In any case, the value of the business is a function of the following:
- past, present, and future net profits, and capitalized value of these
- amount of risk and certainty associated with realizing future profits
- value of all assets as reflected in the books of account
- impact of goodwill on the value of the business
- prices paid for similar businesses
- all other risks associated with the business
Business brokerage regulation Licensing. A business broker generally must have an active real estate license. In addition, the broker may need to have a valid securities license since a transaction may entail the sale of securities.
Uniform Commercial Code (UCC). The Uniform Commercial Code regulates the sale of personal property on a state-by-state basis, and forms the basis for standardized sale documents. Standard documents include promissory notes, security agreements, and bills of sale.

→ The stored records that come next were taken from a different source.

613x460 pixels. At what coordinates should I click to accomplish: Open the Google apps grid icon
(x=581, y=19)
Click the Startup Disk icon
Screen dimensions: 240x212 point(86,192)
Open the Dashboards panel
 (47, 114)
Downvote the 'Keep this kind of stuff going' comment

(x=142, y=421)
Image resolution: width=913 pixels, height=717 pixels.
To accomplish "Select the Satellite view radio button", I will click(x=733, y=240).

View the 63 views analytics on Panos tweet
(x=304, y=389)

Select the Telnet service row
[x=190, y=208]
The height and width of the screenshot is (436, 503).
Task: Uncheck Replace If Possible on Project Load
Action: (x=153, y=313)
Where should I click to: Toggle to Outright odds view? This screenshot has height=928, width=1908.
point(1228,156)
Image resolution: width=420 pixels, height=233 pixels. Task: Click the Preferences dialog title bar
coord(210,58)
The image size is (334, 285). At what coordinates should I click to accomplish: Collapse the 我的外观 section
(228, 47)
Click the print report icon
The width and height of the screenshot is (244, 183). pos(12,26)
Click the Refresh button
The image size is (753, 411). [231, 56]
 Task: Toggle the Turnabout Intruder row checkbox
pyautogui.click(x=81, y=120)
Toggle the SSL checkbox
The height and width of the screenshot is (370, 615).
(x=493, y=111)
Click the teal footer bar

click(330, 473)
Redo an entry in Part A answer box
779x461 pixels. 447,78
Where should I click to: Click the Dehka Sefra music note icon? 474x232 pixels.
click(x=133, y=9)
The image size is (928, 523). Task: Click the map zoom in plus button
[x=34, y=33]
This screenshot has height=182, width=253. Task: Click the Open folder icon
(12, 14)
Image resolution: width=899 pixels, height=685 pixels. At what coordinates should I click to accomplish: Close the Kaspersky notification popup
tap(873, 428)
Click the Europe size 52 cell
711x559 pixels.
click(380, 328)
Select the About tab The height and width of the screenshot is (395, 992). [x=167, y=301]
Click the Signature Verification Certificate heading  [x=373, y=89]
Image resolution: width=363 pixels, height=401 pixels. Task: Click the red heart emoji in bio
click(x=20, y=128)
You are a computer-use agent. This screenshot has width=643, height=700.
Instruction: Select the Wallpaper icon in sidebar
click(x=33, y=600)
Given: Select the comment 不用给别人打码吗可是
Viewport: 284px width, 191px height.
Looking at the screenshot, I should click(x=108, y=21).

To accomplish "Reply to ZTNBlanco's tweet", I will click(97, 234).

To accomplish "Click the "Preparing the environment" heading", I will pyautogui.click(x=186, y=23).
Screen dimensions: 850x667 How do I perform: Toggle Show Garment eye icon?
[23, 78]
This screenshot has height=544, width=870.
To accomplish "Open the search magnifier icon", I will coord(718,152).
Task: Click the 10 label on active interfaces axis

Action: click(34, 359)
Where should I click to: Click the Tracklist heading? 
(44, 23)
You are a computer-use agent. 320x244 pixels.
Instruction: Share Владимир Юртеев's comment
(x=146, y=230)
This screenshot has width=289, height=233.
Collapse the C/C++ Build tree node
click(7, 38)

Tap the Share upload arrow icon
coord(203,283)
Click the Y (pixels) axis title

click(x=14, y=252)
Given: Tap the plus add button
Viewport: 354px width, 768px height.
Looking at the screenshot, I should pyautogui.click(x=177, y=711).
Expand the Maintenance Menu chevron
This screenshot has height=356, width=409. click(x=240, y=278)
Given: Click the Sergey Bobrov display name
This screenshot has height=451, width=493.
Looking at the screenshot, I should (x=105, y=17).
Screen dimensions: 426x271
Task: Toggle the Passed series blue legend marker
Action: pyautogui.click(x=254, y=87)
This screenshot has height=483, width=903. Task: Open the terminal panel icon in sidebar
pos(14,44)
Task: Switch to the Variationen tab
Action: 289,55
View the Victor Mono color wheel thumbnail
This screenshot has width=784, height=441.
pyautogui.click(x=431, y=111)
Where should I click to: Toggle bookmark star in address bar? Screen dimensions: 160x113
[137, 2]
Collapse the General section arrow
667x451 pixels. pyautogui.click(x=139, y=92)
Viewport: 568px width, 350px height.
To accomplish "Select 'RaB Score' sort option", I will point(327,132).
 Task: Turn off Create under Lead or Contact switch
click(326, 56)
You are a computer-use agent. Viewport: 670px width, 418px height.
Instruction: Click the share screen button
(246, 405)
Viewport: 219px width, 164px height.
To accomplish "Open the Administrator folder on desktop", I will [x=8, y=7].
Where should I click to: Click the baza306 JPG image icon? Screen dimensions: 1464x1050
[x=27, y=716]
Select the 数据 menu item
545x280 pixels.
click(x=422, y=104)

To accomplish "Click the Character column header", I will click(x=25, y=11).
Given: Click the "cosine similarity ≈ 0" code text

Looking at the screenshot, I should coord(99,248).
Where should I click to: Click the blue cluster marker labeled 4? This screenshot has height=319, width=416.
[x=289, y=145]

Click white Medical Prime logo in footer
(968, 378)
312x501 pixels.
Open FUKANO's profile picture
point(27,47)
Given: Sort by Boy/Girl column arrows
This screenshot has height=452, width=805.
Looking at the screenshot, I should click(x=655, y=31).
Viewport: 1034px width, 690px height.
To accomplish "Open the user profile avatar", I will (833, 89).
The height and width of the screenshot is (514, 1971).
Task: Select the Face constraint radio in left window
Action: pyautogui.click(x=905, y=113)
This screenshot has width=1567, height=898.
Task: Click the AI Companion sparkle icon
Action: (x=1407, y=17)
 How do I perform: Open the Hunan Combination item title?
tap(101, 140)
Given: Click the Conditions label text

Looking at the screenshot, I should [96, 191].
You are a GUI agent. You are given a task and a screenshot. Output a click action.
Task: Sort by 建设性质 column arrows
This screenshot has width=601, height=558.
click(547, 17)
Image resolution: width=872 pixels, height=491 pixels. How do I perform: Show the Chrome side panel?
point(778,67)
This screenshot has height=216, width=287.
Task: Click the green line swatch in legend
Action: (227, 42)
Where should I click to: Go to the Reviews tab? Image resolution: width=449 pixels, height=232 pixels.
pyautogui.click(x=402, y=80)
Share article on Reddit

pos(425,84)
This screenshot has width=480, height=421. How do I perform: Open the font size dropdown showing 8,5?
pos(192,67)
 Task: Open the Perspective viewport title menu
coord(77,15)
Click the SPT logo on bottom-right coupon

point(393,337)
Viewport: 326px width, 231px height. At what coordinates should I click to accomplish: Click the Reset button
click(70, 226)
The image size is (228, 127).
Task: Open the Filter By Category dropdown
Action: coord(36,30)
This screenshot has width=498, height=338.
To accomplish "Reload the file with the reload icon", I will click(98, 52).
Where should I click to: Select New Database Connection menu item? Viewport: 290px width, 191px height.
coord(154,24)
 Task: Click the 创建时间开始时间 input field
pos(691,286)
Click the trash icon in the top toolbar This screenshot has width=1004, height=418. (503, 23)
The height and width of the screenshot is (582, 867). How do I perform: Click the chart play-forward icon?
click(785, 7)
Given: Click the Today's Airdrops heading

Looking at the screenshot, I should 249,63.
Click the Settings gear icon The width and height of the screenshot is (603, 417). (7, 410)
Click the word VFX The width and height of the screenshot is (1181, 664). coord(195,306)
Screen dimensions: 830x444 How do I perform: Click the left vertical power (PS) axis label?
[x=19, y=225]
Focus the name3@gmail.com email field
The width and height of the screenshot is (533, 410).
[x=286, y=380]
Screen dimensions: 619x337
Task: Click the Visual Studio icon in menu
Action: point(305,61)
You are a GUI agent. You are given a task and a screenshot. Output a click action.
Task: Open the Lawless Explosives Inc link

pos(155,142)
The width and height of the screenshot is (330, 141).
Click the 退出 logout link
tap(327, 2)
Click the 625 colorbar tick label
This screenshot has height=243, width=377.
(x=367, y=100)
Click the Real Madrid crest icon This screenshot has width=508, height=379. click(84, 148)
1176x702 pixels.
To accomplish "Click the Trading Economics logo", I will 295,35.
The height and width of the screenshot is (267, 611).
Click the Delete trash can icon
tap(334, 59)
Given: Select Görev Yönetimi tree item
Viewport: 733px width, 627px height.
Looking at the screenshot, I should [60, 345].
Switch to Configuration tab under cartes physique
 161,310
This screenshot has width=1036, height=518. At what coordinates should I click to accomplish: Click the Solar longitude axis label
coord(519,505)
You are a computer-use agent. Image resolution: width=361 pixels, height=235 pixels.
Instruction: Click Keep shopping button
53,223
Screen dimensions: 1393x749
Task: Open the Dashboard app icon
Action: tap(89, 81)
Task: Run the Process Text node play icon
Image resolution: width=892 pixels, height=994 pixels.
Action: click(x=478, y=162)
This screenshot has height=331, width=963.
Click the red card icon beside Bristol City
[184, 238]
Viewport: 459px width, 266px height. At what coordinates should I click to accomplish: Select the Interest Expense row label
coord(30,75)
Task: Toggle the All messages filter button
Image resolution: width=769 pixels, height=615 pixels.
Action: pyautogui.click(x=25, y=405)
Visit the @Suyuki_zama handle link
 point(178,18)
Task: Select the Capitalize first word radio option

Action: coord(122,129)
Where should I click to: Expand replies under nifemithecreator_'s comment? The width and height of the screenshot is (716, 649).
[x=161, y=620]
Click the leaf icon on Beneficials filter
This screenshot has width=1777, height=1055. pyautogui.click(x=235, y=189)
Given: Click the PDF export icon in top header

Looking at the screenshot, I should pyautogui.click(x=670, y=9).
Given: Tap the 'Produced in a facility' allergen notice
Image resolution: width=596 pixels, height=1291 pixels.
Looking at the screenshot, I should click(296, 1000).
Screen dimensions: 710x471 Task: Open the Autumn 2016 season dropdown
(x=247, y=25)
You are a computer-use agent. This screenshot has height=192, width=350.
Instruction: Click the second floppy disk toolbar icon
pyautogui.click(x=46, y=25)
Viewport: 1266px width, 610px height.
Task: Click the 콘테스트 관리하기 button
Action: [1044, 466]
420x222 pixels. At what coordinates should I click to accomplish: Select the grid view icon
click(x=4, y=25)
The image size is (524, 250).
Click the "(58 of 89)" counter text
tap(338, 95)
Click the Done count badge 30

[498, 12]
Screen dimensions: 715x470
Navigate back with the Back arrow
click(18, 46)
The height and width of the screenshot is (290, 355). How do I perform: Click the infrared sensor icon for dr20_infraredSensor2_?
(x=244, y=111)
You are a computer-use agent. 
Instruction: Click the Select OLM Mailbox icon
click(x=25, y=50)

Bulk Sales Act. The Bulk Sales Act protects creditors against loss of collateral in an indebted business through the undisclosed sale of the business’s inventory. If a business sells over half of its inventory to a buyer, the act declares that the sale is a bulk sale, and, as such, is potentially an asset sale. Since a creditor could lose security in such a sale, the seller must disclose the names of creditors to the buyer in a Bulk Sales Affidavit. The buyer must notify the creditors of the sale, who may then take appropriate action to secure their loans.